MODULAR WALL SECTIONS

For door and window openings, the module size for bond patterns and layout are nominal dimensions. Actual dimensions of concrete masonry units are typically 3/8 in. (9.5 mm) less than nominal dimensions, so that the 4 or 8-in. (102 or 203 mm) module is maintained with 3/8 in. (9.5 mm) mortar joints. Where mortar joint thicknesses differ from 3/8 in. (9.5 mm) (as may be specified for aesthetic purposes or with brick construction), special consideration is required to maintain modular design. Figure 3 illustrates this concept.

Typically, concrete masonry units have nominal face dimensions of (height by length) 8 by 16 in. (203 by 406 mm), and are available in nominal widths ranging from 4 in. to 16 in. (102 to 406 mm) in 2-in. (51 mm) increments. In addition to these standard sizes, other unit widths, heights and lengths may be available from concrete masonry producers. The designer should always check local availability of specialty units prior to design.
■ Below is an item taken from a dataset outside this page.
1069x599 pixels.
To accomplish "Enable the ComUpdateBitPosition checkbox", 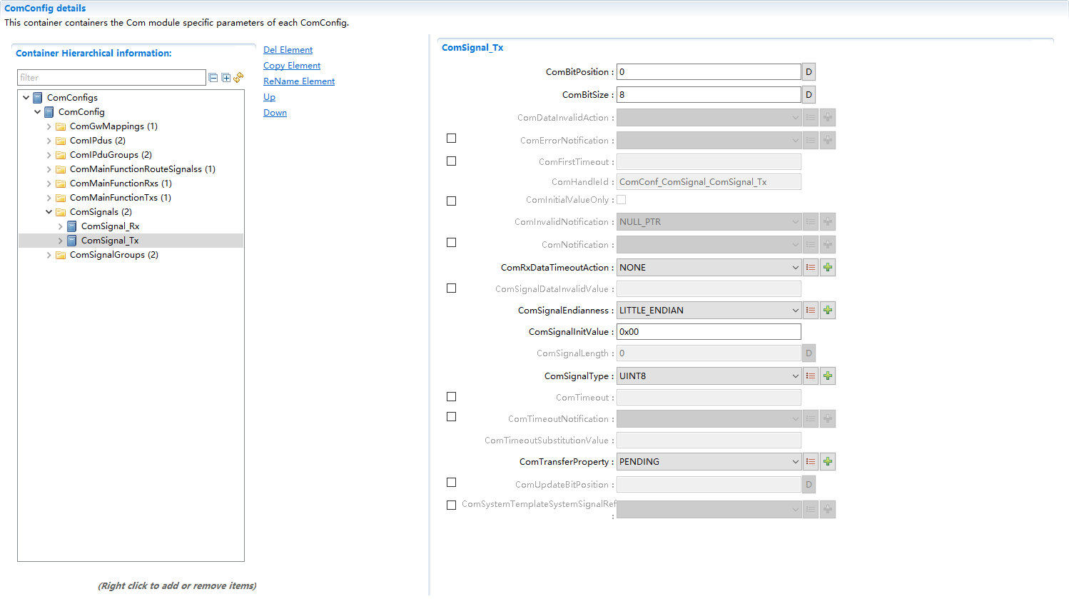I will pyautogui.click(x=451, y=483).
Incorporating brick into a project, either as a structural component or as a veneer, can present unique modular coordination considerations in addition to those present with single wythe construction. Brick most commonly have a nominal width of 4 in. (102 mm), length varying from 8 to 16 in. (203 to 406 mm) and height from 2 1/2 to 6 in. (64 to 152 mm). The specified dimensions of modular concrete and clay brick are typically 3 5/8 by 2 1/4 by 7 5/8 in. (92 by 57 by 194 mm), but may be available in a wide range of dimensions.

Because of their unique dimensions, concrete and clay brick are usually laid with bed joints that are slightly larger (or sometimes smaller depending upon the actual size of the brick) than the standard 3/8 in. (9.5 mm) mortar joint thickness. For example, common modular brick are laid with a 5/12 in. (11 mm) thick bed joint, thereby providing a constructed height of 2 2/3 in. (68 mm) for one brick and one mortar joint. (Note that a 5/12 in. (11 mm) thick bed joint is within allowable mortar joint tolerances (refs. 1, 2).) The result is that three courses of brick (including the mortar joints) equals one 8-in. (203 mm) high module, thereby maintaining modular coordination (see Figure 3).
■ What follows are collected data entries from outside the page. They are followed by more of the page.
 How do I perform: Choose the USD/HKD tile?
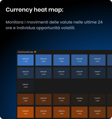(79, 99)
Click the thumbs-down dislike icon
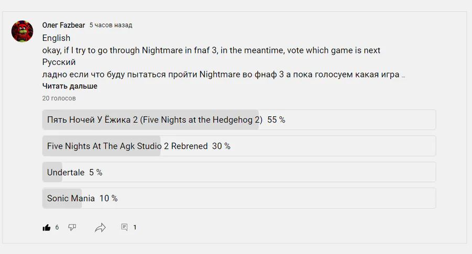The height and width of the screenshot is (254, 472). tap(72, 227)
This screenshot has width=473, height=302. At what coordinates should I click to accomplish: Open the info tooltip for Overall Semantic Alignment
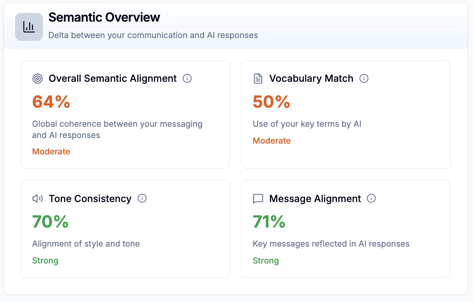click(x=187, y=78)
MODULAR BUILDING LAYOUTS AND HORIZONTAL COURSING

In addition to wall elevations, sections and openings, the overall plan dimensions of a structure also need to be considered, especially when using units having nominal widths other than 8 in. (203 mm).
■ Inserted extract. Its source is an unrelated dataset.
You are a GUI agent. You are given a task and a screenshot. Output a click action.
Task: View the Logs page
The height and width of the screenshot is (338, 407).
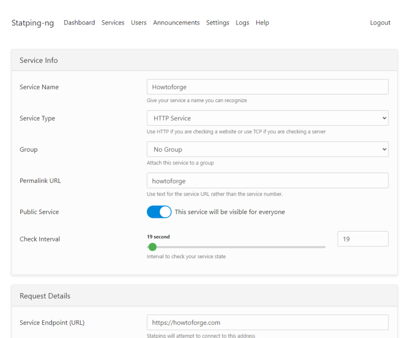coord(242,23)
Ideally, the nominal plan dimensions of masonry structures should be evenly divisible by 8 in. (203 mm). This allows constructing each course of a wall using only full-length or half length units, which in turn reduces labor and material costs. In addition, maintaining an 8-in. (203 mm) module over the length of a wall facilitates the turning of corners, whereby half of the units from one wall interlock with half of the units from the intersecting wall. As an alternative to cutting units or changing building dimensions, corner block can be used if available. These units are specifically manufactured to turn corners without interrupting bond patterns. Concrete Masonry Corner Details,TEK 05-09A (ref. 4) contains a variety of alternatives for efficiently constructing corners.

METRIC COORDINATION

One additional consideration for some projects is the use of standard sized (inch-pound) masonry units in a metric project. Similar to inch pound units, masonry units produced to metric dimensions are 10 mm (13/32 in.) less than the nominal dimensions to provide for the mortar joints. Thus, the nominal metric equivalent of an 8 by 8 by 16 in. unit is 200 by 200 by 400 mm (190 by 190 by 390 mm net unit dimensions). Since inch-pound dimensioned concrete masonry units are approximately 2% larger than hard metric units, complications can arise if they are incorporated into a structure designed on a 100 mm (3.9 in.) metric module, or vice versa.

REFERENCES

  1. International Building Code. International Code Council,
    2003 and 2006.
  2. Specification for Masonry Structures, ACI 530.1-05/ASCE
    6-05/TMS 602-05. Reported by the Masonry Standards
    Joint Committee, 2005.
  3. Building Code Requirements for Masonry Structures, ACI
    530-05/ASCE 5-05/TMS 402-05. Reported by the Masonry
    Standards Joint Committee, 2005.
  4. Concrete Masonry Corner Details, TEK 05-09A, Concrete
    Masonry & Hardscapes Association, 2004.